Huge hidden ocean discovered under Chinese basin

A satellite view of the Tarim basin, which lies in the same area as China's largest desert (NASA)

Chinese scientists have found what they believe is a massive hidden ocean hidden underneath a basin in the northwestern Xinjiang – one of the driest areas on earth, South China Morning Post reported.

The amount of salt water hidden underneath the Tarim basin could equal 10 times the amount of water found on all five on the Great Lakes in the U.S.

Scientists think that the water built up from melting snow trickling down from the mountains around the basin.

“This is a terrifying amount of water… Never before have people dared to imagine so much water under the sand,” said Li Yan, a professor who led the study at the Chinese Academy of Sciences’ Xinjiang Institute of Ecology and Geography in Urumqi, the Xinjiang capital.
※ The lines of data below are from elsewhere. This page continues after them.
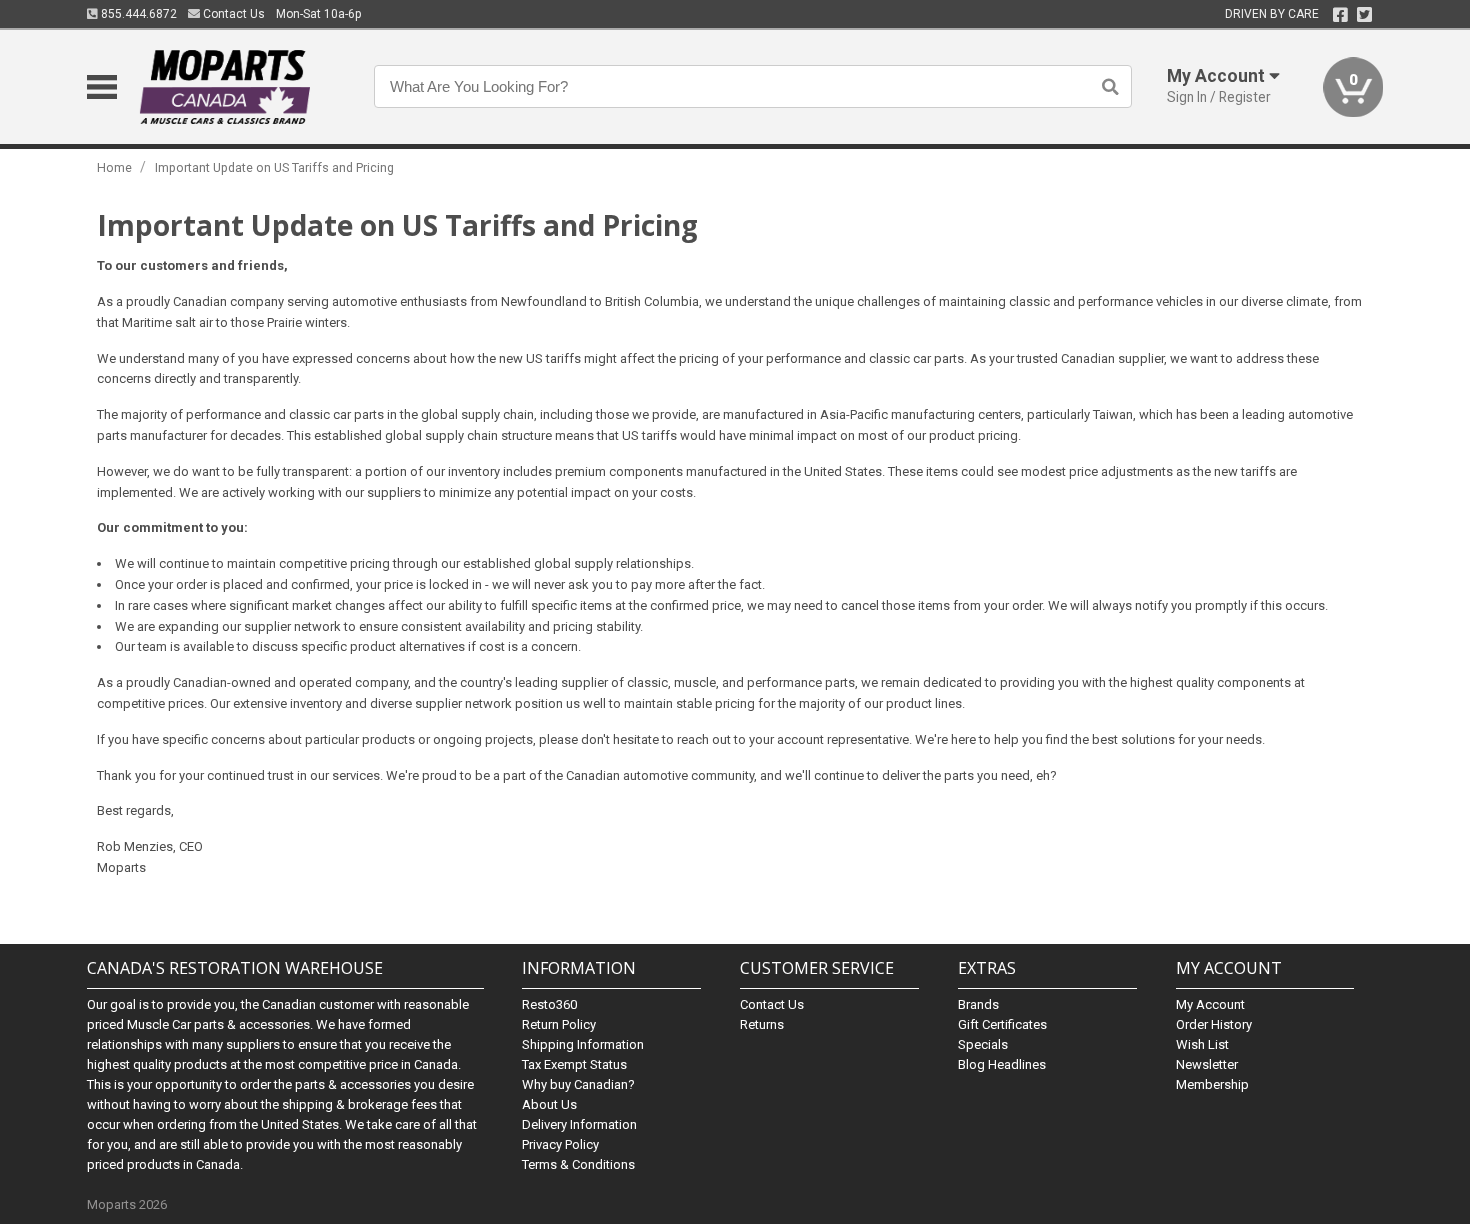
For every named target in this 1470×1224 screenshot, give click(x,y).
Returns (762, 1024)
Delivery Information (579, 1124)
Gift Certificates (1002, 1024)
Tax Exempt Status (574, 1064)
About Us (549, 1104)
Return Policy (559, 1024)
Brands (978, 1004)
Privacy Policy (560, 1144)
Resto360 (549, 1004)
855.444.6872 (137, 14)
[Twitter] (1364, 15)
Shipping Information (583, 1044)
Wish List (1202, 1044)
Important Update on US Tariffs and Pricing (274, 167)
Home (114, 167)
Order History (1214, 1024)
Our definition of desert may have to change,” he added.

While the basin is widely known to contain rich oil reserves, accessing them requires large amounts of water.

Like many scientific discoveries, Li’s team found the hidden ocean by accident.

“We were after carbon, not water,” he said.

In an effort to better understand climate change, Chinese scientists have been searching for certain regions where carbon dioxide is absorbed. These regions are known as “carbon sinks,” such as forests and oceans.

And a decade ago, Li’s team discovered large amounts of carbon dioxide disappearing without trace in Tarim, and set out to find what was happened.

Li said his team would collaborate with other research teams to find out if similar “oceans” could exist underneath other large deserts.

At over 900,000 square kilometers in area, the Tarim is the world’s largest landlocked basin. It is also home to China’s biggest desert of Taklimakan.